6. Online or face to face. Do you want to go online or face to face? Do you live near a university? There is tons of research to be done here. I always recommend going face to face if you can because of access to campus facilities and professors. Even if you go online at your local university that would be better than going online at a university across the country. Access to the campus is key plus you can always mix up your online or face to face classes, which is the best of both worlds. Also, keep in mind if you do decide to go online that its harder for many people. Why? You need to have a lot of self motivation to be successful online. It takes a lot of self discipline. So consider that. There are no right answers here. Just what works best for you.

7. Finding a school. What is the schools reputation? Who are the professors? Do the professors have websites? Can you see their resumes? If you cannot find this stuff out from the website I would be very hesitant to apply. You should be able to see everything online without needing to talk to anyone. Look at my post on finding a college here

8. Will I get in? Yes you might need to take some tests. Yes you will need to gather information. Yes you will be nervous. My advice, your past matters but only up to a certain extent. Professors want students in their programs that are motivated to do really well and will put in the effort to do well. If you have a rocky past (bad grades, bad test scores, prior arrests, etc.) do not assume you cannot go. You can. You just need to make sure you are showing them that you can succeed. How can you do this? Set up a meeting with the professors and talk to them. This helps a lot. If they have talked to you and know you are really trying and motivated they might let those other things slide. Also, if you do get rejected and you really want to go, sign up for a class. You can always take classes without being admitted. In that class do really well then reapply. I bet you will have no problem getting in after that. Now all of this is case by case and some programs have tough requirements but if you want in, you will find a way. Watch the movie Rudy if you don’t believe me.

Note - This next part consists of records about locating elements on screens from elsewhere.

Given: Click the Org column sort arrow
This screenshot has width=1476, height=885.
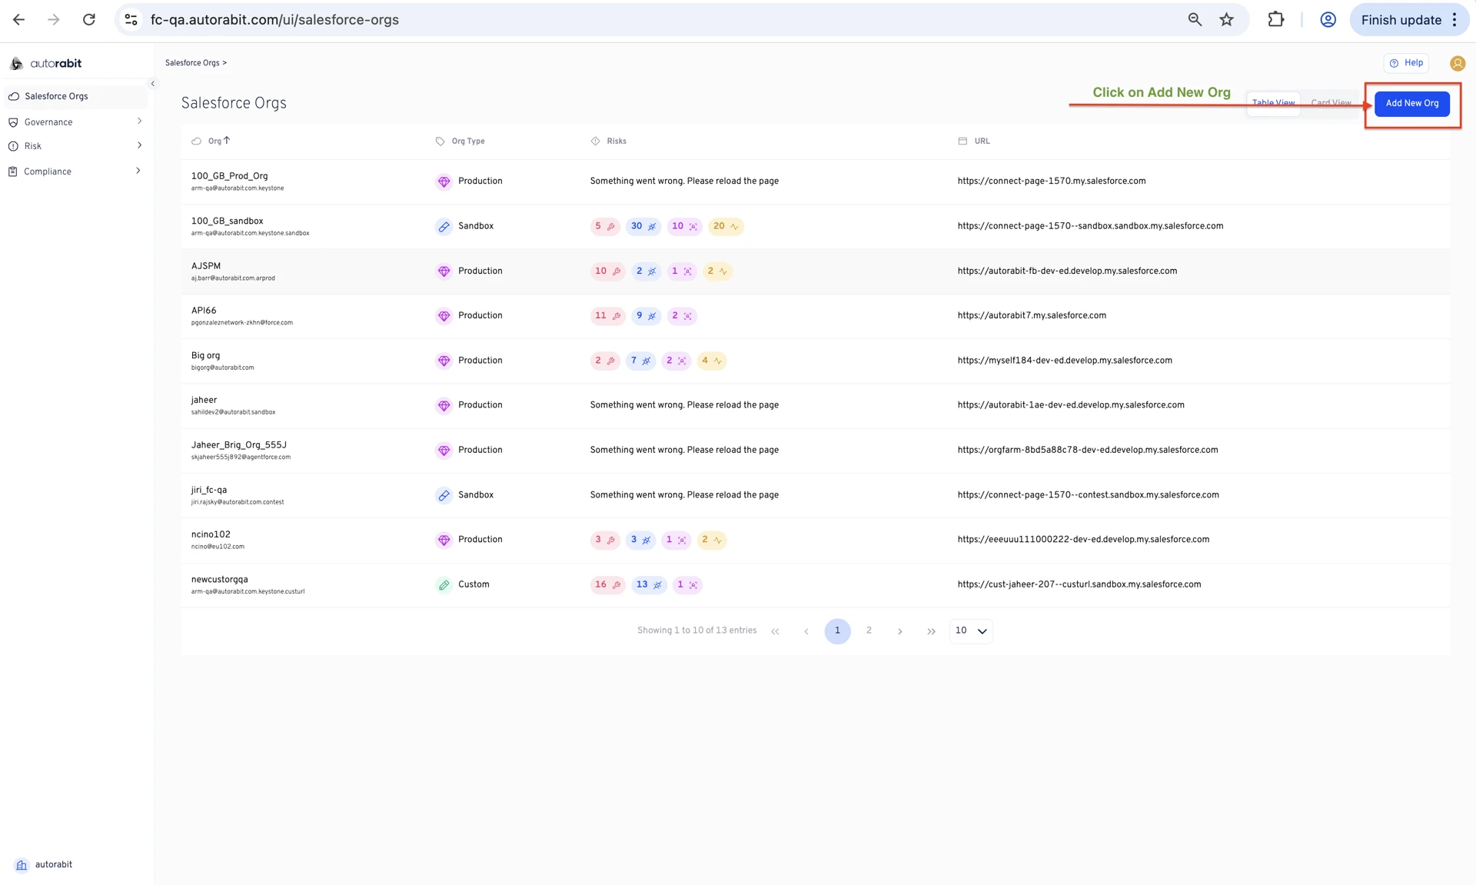Looking at the screenshot, I should point(227,141).
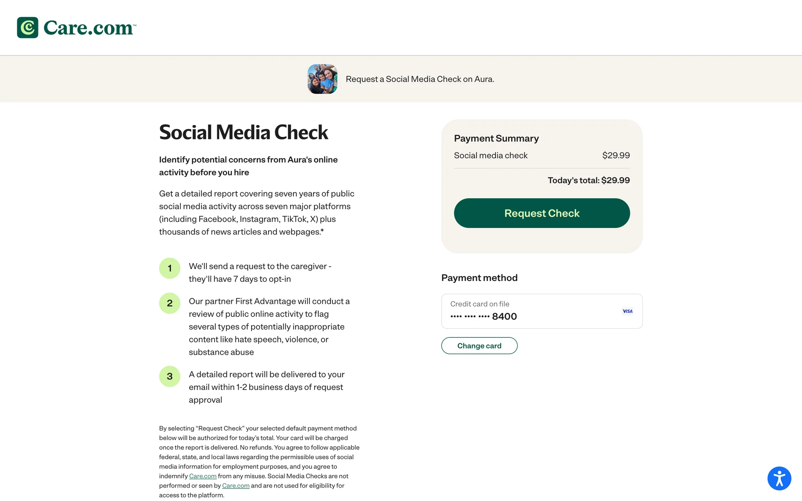802x501 pixels.
Task: Click the Social media check $29.99 price
Action: (x=616, y=155)
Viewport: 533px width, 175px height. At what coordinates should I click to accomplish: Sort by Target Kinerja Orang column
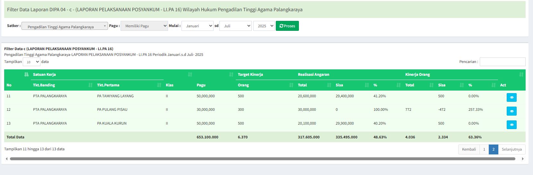click(291, 85)
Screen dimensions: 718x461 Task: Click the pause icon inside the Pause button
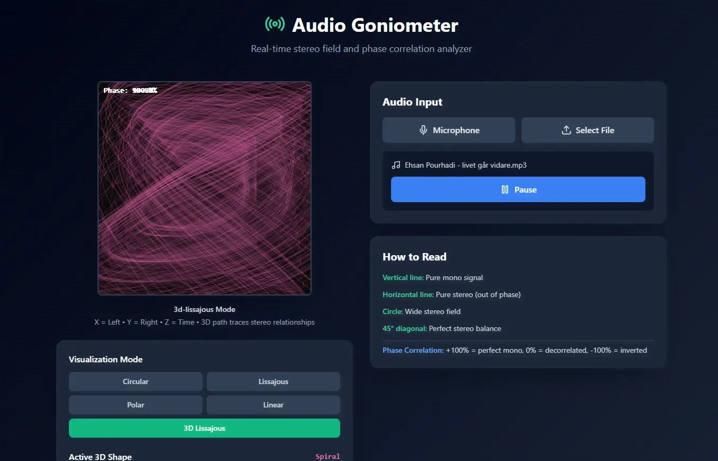click(504, 189)
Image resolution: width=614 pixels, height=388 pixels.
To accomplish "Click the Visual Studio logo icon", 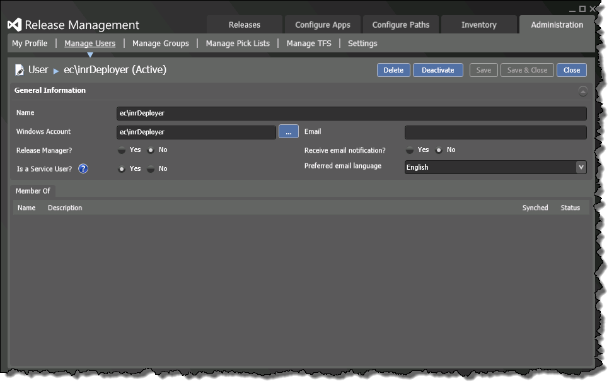I will 15,25.
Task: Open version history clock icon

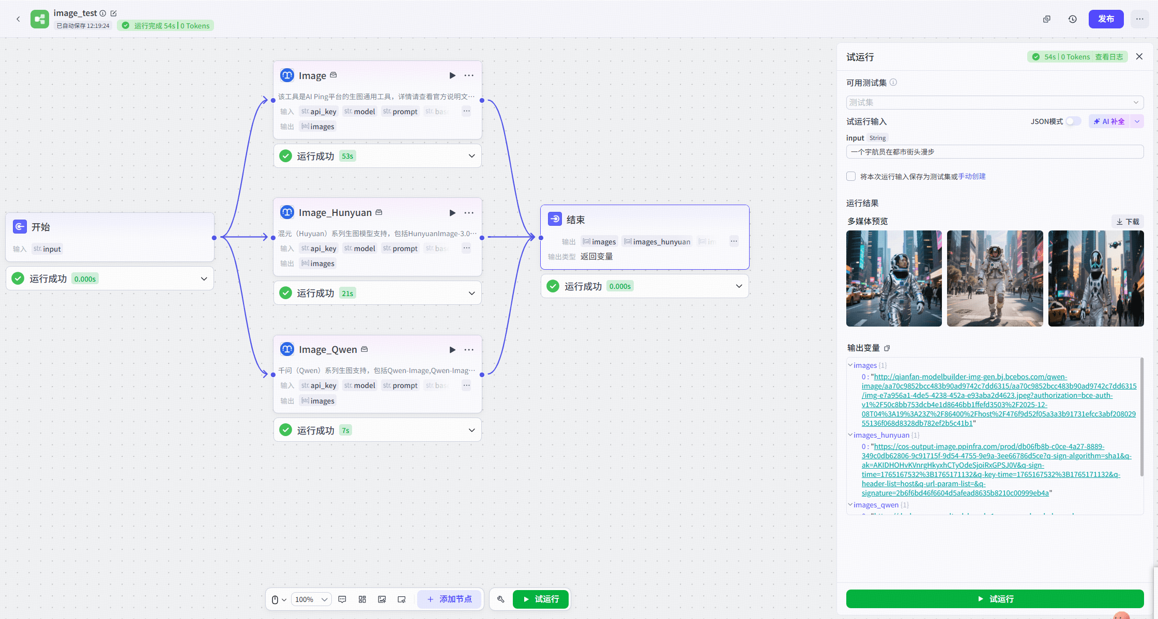Action: tap(1073, 19)
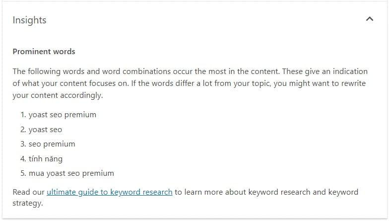Collapse the Insights panel with the chevron

coord(369,19)
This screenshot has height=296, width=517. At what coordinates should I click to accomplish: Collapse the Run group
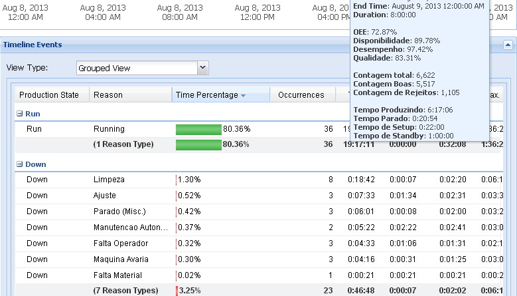tap(20, 114)
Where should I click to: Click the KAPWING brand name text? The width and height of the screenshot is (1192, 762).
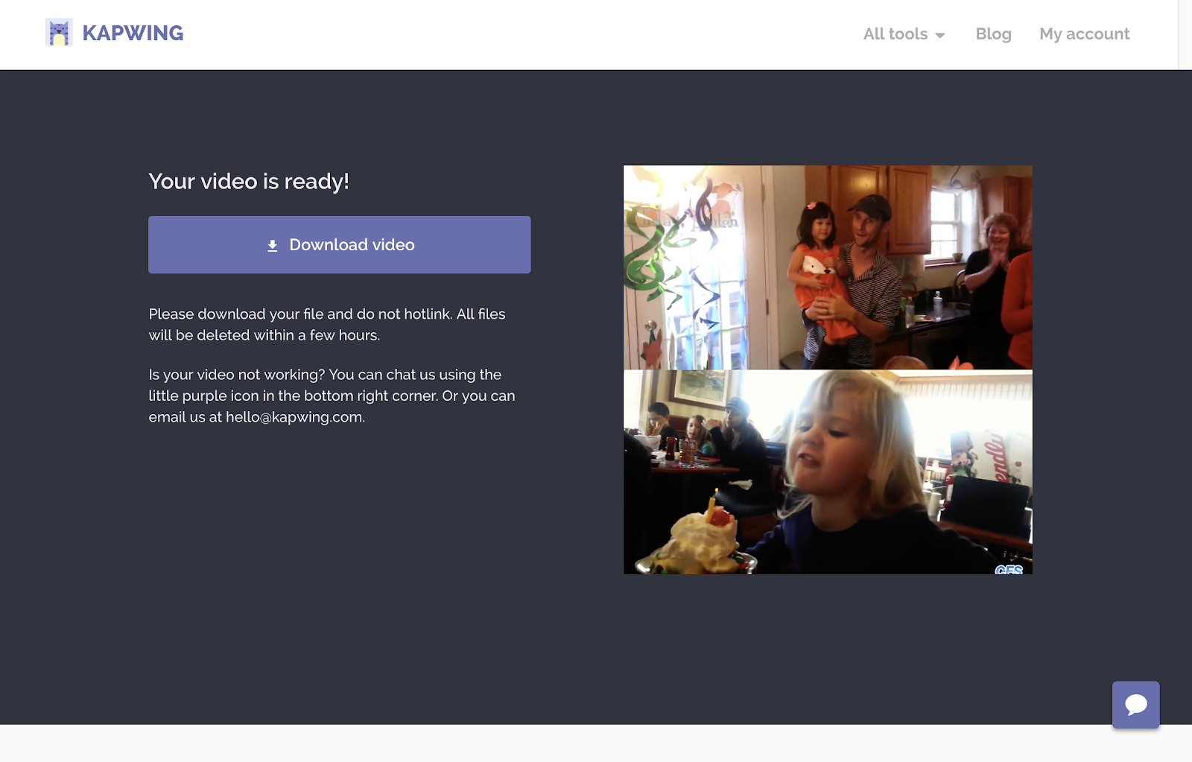(133, 33)
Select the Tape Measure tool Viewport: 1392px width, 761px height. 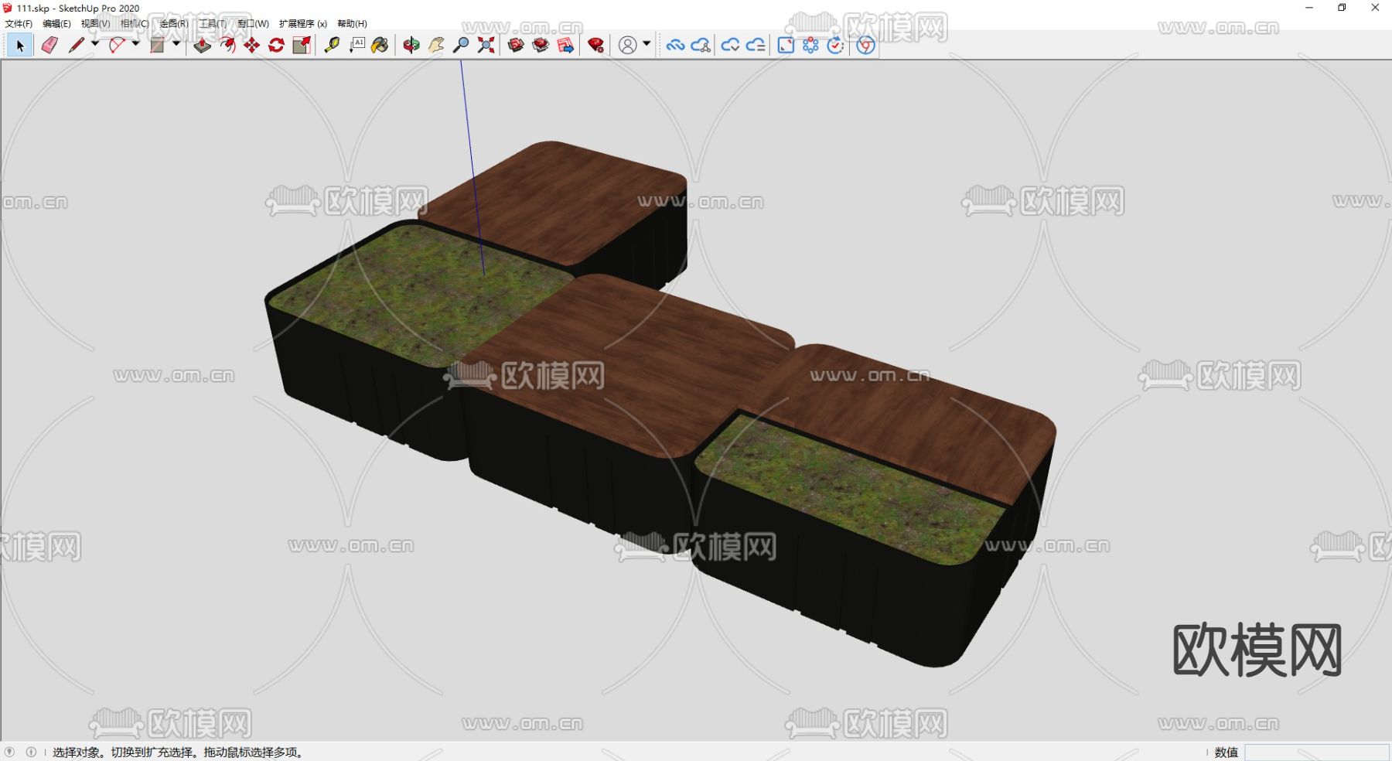pyautogui.click(x=331, y=45)
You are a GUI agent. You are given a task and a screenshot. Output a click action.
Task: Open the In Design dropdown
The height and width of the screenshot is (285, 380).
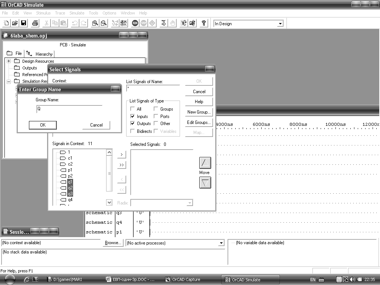(x=280, y=24)
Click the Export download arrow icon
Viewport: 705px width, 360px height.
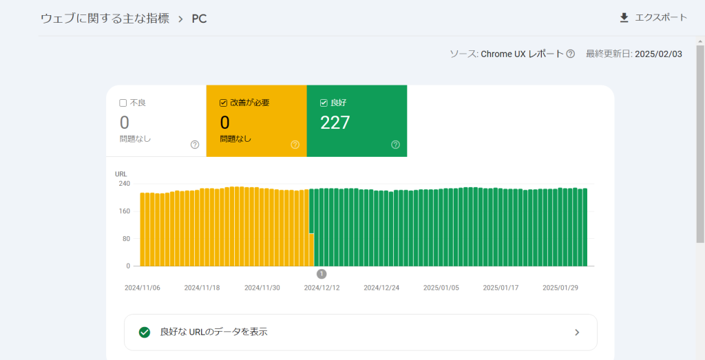click(x=624, y=18)
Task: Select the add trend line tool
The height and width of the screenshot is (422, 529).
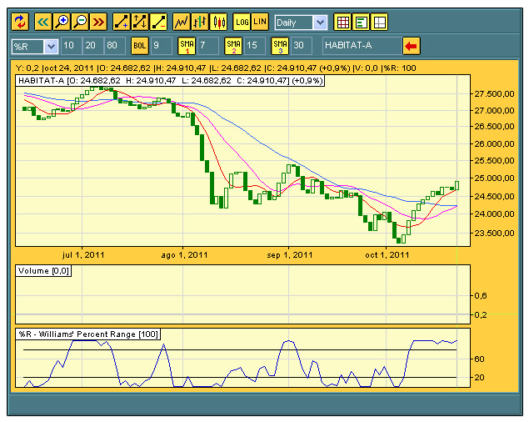Action: click(x=122, y=23)
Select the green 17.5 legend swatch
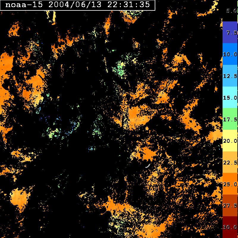The image size is (238, 238). (x=230, y=119)
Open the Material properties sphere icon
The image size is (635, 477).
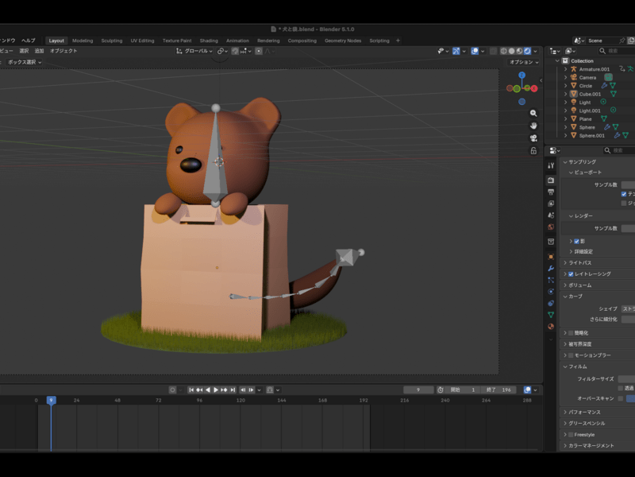551,326
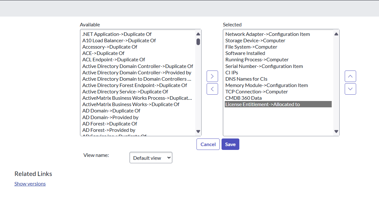Move selected item down with arrow button
This screenshot has height=202, width=379.
(350, 89)
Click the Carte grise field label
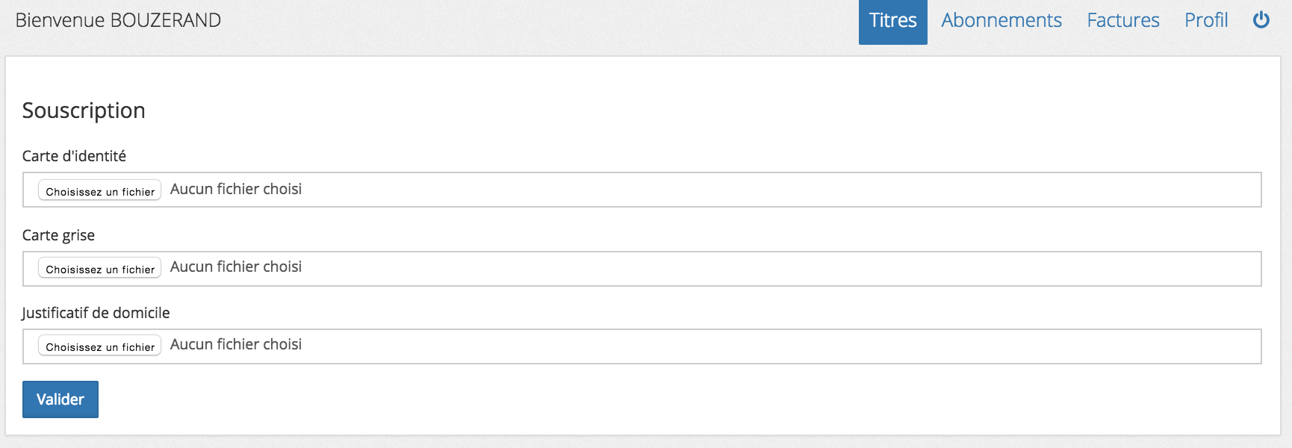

9. Tests – yes you might need to take them. My advice is to to prepare, buy the book, take a few weeks and really study. If you do bad don’t worry just follow my advice is step 8. Some people are just prone to doing bad on these. There are ways to study and I will write another post on how to do that.

10. Have a plan. How long will it take you to graduate? Know this. Know exactly when you will be done. Then you can plan things like internships and such.

How to evaluate a professor’s teaching

This is a very good question. I recently wrote a blog post on how professors are evaluated based on students reactions to the course (as in do they like you are not). Unfortunately when doing an evaluation, this is least important compared to other criteria (not that its not important just that in the grand scheme of things it doesn’t tell you much). In that post I discussed how you properly evaluate a course by doing the following:

Step 1 – Student reactions. Did students like the training, process, course, instructor? This is the lowest and least important level. It doesn’t tell us if the course, instructor, or training was effective at all. This is the only thing student evaluations measure. Thus faculty are critiqued on whether students liked them or not. Not whether they actually taught anything at all.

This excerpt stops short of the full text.